Ultrasound can also be used to examine organ-related disorders at any age, but especially useful for seniors with gallstones, kidney disease or abnormalities in the colon.

Whether it’s an MRI, CT scan or ultrasound exam, diagnostic procedures are a critical element in detecting disease before it progresses. Kidney cancer is a serious disease, which accounts for more than 11,000 deaths in the U.S. each year and is most commonly seen in people aged 50 to 70. And it’s people over the age of 50 who are more likely to develop colon cancer; the country’s second leading cause of cancer death after lung cancer. Seen only women, endometriosis is a disorder in which cysts form in the reproductive system causing pain and bleeding during the menstrual cycle and sexual intercourse. Ultrasound can play a key role in detection.

Mother and Baby
The most well known application of ultrasound is its use in fetal imaging. Now, more than ever, fingers, toes, ears, genitals, eye lashes-they all shine through with remarkable clarity-offering expectant parents assurance that everything’s okay and helping mom and her doctor do their best to avoid things which might go wrong.

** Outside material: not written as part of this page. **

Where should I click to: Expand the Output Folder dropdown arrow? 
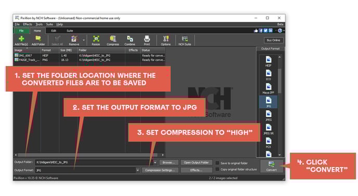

Because ultrasound uses sound waves to create its images, it has been shown to be safe for both mother and child. A physician or technologist moves a transducer-a device that produces high frequency sound waves and is used in all ultrasound exams-across the mother’s abdomen; the transducer then receives the echoes coming back from the baby as a visual picture that is displayed on the system monitor which can be saved and later printed.